In April, Shaymaa was killed in an airstrike on her family’s apartment in Gaza City along with her husband and infant son.

‘Haunted by Horrors’

As with many Palestinians who fought and died fighting for a liberated Palestine in which ever manner they could, Alareer’s contribution to that struggle lives on.

In honor of his memory, and to mark the first anniversary of Alareer’s killing, Shahd Ahmad Alnaami, a contributor to We Are Not Numbers writes:

So many of us still
hold our phones, read
your poems — not
losing hope, but

we’re tired of sleeping
in fear, tired
of being displaced,
living in tents,

haunted by horrors
that linger in our minds.
A missile pierced the silence,
burning all the tents —

including you. I have
not forgotten. Nights
become nightmares, children
cry from the cold,

their laughter, once bright,
now a distant echo.
We yearn to return,
free from fear.
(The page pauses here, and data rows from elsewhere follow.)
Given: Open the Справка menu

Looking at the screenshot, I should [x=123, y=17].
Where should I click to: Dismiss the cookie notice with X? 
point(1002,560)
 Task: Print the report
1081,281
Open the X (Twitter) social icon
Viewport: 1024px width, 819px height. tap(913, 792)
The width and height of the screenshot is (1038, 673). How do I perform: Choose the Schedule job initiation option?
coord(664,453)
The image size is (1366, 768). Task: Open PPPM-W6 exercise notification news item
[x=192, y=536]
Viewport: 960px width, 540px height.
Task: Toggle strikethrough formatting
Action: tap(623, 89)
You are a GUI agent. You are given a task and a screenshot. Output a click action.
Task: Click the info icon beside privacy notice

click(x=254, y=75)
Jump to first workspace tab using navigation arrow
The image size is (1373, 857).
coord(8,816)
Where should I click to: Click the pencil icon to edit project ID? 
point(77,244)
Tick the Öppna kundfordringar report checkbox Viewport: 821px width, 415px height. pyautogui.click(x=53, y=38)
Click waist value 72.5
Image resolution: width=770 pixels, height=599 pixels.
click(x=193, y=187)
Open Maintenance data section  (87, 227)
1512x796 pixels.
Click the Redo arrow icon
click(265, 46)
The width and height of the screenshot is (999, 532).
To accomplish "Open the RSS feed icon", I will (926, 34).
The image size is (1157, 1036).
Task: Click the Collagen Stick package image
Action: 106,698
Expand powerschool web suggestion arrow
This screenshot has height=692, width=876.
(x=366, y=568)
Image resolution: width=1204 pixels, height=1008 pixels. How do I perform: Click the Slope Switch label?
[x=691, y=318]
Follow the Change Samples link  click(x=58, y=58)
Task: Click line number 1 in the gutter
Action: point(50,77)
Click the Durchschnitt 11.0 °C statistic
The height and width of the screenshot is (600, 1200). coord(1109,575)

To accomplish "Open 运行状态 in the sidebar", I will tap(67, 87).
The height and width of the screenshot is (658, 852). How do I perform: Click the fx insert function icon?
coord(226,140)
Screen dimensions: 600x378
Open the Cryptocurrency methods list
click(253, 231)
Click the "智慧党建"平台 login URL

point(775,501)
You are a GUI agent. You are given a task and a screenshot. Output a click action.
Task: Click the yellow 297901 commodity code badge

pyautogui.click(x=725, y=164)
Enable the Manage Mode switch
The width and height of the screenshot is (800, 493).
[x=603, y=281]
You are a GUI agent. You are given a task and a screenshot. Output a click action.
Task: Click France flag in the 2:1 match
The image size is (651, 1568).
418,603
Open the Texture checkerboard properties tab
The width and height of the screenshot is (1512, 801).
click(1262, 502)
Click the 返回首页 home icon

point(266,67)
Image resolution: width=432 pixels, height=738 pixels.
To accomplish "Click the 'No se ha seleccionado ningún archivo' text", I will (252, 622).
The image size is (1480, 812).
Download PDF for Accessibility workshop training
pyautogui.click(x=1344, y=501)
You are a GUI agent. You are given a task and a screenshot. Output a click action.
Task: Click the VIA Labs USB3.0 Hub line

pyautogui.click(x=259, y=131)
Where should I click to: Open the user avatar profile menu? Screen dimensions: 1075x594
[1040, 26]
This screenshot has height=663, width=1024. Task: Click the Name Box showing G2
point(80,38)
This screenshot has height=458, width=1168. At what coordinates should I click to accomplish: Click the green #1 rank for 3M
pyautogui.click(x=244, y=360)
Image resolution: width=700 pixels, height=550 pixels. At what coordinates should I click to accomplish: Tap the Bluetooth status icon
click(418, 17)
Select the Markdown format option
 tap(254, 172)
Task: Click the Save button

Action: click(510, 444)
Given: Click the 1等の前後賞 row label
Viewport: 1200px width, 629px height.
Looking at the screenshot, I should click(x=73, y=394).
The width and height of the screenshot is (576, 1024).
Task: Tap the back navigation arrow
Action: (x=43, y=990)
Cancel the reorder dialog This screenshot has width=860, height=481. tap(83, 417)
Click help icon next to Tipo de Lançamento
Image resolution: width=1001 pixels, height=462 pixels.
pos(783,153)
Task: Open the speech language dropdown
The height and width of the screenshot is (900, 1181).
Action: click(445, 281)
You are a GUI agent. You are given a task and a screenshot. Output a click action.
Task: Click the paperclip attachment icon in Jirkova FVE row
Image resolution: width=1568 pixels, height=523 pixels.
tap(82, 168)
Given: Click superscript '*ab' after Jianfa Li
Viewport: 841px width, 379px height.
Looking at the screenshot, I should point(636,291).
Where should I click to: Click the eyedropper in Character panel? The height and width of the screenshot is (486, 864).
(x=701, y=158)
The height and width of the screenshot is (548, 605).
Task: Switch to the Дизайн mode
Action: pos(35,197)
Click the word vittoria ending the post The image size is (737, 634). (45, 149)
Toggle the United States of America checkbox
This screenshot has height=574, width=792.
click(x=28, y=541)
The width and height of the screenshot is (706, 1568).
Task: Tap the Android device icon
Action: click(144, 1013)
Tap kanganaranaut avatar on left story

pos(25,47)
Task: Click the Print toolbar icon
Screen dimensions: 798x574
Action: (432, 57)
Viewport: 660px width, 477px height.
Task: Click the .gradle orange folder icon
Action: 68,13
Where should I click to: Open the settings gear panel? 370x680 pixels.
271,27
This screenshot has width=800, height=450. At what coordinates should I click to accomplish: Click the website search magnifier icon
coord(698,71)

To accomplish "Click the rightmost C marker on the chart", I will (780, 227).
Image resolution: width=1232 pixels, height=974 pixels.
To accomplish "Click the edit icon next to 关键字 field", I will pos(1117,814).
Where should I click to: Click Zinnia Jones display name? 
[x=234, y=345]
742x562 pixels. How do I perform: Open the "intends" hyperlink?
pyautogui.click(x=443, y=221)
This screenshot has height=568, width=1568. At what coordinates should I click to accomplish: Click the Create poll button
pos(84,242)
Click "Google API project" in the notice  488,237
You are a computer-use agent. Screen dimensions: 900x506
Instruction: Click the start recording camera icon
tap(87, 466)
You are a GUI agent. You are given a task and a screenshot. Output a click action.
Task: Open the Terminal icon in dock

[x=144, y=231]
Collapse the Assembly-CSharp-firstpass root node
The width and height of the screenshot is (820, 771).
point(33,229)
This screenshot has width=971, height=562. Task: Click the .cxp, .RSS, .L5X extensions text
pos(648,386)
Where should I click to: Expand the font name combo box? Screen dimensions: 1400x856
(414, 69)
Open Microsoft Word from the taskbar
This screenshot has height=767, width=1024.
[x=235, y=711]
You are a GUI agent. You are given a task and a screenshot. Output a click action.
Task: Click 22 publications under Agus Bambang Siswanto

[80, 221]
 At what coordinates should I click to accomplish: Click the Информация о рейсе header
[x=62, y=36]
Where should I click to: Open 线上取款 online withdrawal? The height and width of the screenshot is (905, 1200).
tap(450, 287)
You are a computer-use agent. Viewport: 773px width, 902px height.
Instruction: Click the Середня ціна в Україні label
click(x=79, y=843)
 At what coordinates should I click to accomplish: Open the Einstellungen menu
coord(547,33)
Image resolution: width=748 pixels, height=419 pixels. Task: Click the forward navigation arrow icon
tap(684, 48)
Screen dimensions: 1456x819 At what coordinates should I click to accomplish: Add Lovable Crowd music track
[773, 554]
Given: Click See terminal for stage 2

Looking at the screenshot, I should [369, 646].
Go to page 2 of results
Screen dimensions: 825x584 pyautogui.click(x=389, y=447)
When

will these bloody nights end?
When will this tragedy stop?
When will our normal lives return,
and our distant dreams come true?

We keep asking, “Will this pass?”
And remember how you
used to say, “It shall pass…
I keep hoping it shall pass…”

Still, we wait for the day
peace will dawn,
and a new chapter
open its bleary eyes.

(The Palestine Chronicle)

– Nurah Tape is a South Africa-based journalist. She is an editor with The Palestine Chronicle.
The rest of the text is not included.